A data.frame containing the columns specified by the truth and estimate arguments.

...

Not Currently used.

truth

The column identifier for the true class results (that is a numeric). This should be an unquoted column name although this argument is passed by expression and supports quasiquotation (you can unquote column names). For _vec() functions, a numeric vector.

estimate

The column identifier for the predicted class results (that is also quantile_pred). As with truth this can be specified different ways but the primary method is to use an unquoted variable name. For _vec() functions, a quantile_pred vector.

quantile_levels

probabilities. If specified, the score will be computed at this set of levels. Otherwise, those present in x will be used. If quantile_levels do not exactly match those available in x, then some quantiles will have implicit missingness. Handling of these is determined by quantile_estimate_nas.

na_rm

logical. If TRUE, missing values in actual or both implicit and explicit (values of NA present in x), will be ignored (dropped) in the calculation of the summary score. If FALSE (the default), any NAs will result in the summary being NA.

quantile_estimate_nas

character. This argument applies only to x. It handles imputation of individual quantile_levels that are necessary to compute a score. Because each element of x is a hardhat::quantile_pred, it is possible for these to be missing for particular quantile_levels. There are a number of different possibilities for such missingness. The options are as follows:

  • For "impute", both explicit and implicit missing values will be imputed using hardhat::impute_quantiles() prior to the calculation of the score. So the score will be NA only if imputation fails.

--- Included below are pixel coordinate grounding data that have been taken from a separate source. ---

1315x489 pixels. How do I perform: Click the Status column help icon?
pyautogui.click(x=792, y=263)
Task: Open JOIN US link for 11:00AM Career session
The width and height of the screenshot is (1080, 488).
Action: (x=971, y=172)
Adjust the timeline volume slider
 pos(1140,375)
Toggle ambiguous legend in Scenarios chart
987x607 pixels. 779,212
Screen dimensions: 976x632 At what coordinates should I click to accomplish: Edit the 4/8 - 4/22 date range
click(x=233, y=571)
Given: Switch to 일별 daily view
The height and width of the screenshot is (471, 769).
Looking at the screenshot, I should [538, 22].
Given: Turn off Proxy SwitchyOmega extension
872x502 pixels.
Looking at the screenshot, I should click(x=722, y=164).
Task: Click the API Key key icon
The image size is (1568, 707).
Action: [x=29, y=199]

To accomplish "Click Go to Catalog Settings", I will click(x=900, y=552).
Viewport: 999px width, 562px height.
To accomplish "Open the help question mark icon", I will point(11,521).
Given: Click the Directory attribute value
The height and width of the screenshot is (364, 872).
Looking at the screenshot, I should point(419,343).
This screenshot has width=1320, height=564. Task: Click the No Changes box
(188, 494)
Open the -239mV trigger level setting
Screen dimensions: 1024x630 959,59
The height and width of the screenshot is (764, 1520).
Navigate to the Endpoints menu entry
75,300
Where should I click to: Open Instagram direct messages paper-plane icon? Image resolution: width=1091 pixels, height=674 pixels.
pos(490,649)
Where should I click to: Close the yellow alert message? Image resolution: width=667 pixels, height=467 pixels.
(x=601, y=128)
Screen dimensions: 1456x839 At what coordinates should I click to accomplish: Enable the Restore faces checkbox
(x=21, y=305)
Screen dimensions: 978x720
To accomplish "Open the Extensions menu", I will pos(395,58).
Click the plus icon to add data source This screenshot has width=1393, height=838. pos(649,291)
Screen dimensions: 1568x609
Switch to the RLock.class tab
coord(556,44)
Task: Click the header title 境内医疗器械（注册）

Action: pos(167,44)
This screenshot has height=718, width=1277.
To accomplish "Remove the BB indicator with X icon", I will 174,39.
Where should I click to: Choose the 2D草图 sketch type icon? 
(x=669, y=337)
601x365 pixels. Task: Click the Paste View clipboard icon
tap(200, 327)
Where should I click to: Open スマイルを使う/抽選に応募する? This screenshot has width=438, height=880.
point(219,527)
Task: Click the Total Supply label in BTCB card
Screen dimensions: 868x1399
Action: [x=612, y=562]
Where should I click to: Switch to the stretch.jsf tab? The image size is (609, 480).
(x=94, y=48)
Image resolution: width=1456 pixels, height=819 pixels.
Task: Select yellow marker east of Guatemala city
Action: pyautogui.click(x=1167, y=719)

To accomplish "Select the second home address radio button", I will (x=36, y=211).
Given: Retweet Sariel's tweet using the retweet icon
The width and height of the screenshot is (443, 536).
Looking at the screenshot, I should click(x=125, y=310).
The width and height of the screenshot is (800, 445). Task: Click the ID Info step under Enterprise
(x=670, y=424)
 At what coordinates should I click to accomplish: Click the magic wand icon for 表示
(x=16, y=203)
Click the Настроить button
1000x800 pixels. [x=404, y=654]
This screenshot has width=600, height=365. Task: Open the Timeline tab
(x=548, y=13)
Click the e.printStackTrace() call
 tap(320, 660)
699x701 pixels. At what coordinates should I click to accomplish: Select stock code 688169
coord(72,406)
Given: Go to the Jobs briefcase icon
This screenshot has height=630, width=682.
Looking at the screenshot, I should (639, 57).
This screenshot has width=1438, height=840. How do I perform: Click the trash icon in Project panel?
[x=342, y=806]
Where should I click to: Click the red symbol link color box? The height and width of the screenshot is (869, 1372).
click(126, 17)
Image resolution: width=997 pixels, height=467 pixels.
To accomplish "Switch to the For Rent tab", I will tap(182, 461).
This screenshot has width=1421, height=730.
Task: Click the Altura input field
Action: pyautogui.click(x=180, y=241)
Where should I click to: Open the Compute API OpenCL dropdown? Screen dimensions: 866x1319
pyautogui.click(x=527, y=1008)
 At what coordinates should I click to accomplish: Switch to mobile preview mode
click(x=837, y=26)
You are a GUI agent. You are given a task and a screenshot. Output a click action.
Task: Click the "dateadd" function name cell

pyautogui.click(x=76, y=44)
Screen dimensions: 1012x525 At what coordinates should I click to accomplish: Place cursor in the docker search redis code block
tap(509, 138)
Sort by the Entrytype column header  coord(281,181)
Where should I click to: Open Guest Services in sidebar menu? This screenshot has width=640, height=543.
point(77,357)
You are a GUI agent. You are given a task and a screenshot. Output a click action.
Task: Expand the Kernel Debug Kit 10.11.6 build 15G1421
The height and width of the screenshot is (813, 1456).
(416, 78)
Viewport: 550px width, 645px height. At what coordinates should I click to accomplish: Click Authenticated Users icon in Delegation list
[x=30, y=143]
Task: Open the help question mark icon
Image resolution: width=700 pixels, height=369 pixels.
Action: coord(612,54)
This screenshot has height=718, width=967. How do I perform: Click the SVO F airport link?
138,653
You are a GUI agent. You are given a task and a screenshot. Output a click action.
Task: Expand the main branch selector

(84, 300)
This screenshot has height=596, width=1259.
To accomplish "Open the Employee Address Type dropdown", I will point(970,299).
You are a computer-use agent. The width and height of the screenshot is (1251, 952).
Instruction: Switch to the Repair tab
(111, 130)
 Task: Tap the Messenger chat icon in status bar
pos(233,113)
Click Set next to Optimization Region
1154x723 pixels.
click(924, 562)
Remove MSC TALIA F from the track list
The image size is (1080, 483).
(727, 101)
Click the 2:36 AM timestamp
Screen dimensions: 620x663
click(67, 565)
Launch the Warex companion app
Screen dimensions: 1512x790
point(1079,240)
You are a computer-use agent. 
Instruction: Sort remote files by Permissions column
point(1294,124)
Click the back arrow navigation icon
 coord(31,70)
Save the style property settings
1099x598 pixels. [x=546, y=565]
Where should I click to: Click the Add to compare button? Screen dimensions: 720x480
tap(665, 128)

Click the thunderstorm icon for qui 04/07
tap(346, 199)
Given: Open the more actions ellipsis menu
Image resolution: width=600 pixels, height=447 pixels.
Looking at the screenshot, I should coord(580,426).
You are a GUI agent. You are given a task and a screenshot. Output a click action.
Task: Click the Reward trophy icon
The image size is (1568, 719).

  • For "drop", any explicit missing values will be removed before calculating the score for a particular prediction. This may be reasonable due to the weighting. For example, if the estimate has quantile_levels = c(.25, .5, .75) but the median is NA for a particular prediction, it may be reasonable to average the accuracy of c(.25, .75) for that prediction with others that don't have missingness. This option is only works if quantile_levels = NULL or is a subset of the quantile_levels in x.

  • For "propagate", any missing value predictions will result in that element of x having a score of NA. If na_rm = TRUE, then these will be removed before averaging.

case_weights

The optional column identifier for case weights. This should be an unquoted column name that evaluates to a numeric column in data. For _vec() functions, a numeric vector, hardhat::importance_weights(), or hardhat::frequency_weights().

Value

a vector of nonnegative scores.

Details

Weighted interval score is a metric that should be minimized. The output ranges from 0 to ∞, with 0 indicating perfect predictions.

Examples

library(hardhat)

quantile_levels <- c(.2, .4, .6, .8)
pred1 <- 1:4
pred2 <- 8:11
preds <- quantile_pred(rbind(pred1, pred2), quantile_levels)
truth <- c(3.3, 7.1)
weighted_interval_score_vec(truth, preds)
#> [1] 1.275
weighted_interval_score_vec(truth, preds, quantile_levels = c(.25, .5, .75))
#> [1] 1.333333

# Missing value behaviours

preds_na <- quantile_pred(rbind(pred1, c(1, 2, NA, 4)), 1:4 / 5)
truth <- c(2.5, 2.5)
weighted_interval_score_vec(truth, preds_na)
#> [1] 0.5
weighted_interval_score_vec(truth, preds_na, quantile_levels = 1:9 / 10)
#> [1] 0.455656
try(weighted_interval_score_vec(
  truth,
  preds_na,
  quantile_levels = 1:9 / 10,
  quantile_estimate_nas = "drop"
))
#> Error in weighted_interval_score_vec(truth, preds_na, quantile_levels = 1:9/10,  : 
#>   When `quantile_levels` is not a subset of those available in
#> `estimate`, `quantile_estimate_nas` may not be `'drop'`.
weighted_interval_score_vec(
  truth,
  preds_na,
  quantile_levels = c(2, 3) / 5,
  quantile_estimate_nas = "drop"
)
#> [1] 0.4
weighted_interval_score_vec(
  truth, preds_na, na_rm = TRUE, quantile_estimate_nas = "propagate"
)
#> [1] 0.5
weighted_interval_score_vec(
  truth, preds_na, quantile_estimate_nas = "propagate"
)
#> [1] NA